6-: From Massage and Aristocracy, published in Reynolds’s Newspaper (London, England) of Sunday 22nd July 1894 [No. 2,293, page 4, column 4]:
In ancient Rome, under the Empire, ladies used to go to baths to meet a certain class of men; while men resorted thither to meet a certain class of ladies. The ladies belonged to what has been called “the oldest profession in the world,” a profession which is carried on in Piccadilly, Regent-street, and other parts of modern London with great energy every night; and the men were the male parallels of that particular class.

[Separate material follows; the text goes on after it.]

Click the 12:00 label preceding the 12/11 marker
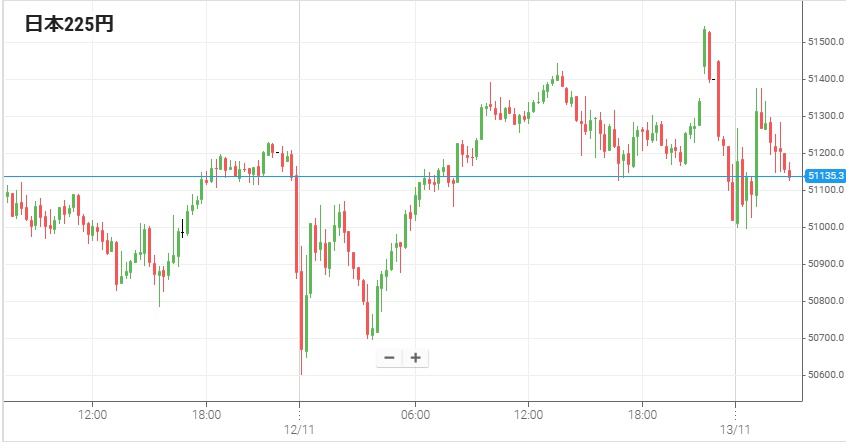This screenshot has width=846, height=442. pos(92,413)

7-: From London after many Years.—II., by ‘H. H. O.’, published in The Civil & Military Gazette (Lahore, Punjab, Pakistan) of Saturday 29th July 1893 [Vol. XVI, No. 5,124, page 1, column 4]:
It is now 13 years since I last saw London, and I must say I find it wonderfully improved. […] The first night I arrived in town I went to the Royal in Holborn, a music hall of about the average London quality. In my day it would have been impossible to take a lady to a place of this kind, but I found to my astonishment and gratification that the whole tone of the Variety Entertainment has altered. […] I sat through a long, but quickly varied, programme of 20 events, and there was not one word, nor one action, on the stage which could have offended the most fastidious taste, or which a child might not have listened to and seen. There were of course a number of members of what Rudyard Kipling calls “the oldest profession on earth” present, but they were not much “en evidence,” and no loud behaviour of any kind would be tolerated for one moment by the stalwart “chuckers-out” (most of them old soldiers evidently, and dressed in handsome uniforms, with frock-coats and forage caps, like Staff officers) who guard all the doors and patrol the different parts of the auditorium.
—Cf. also the second-oldest profession (in the world).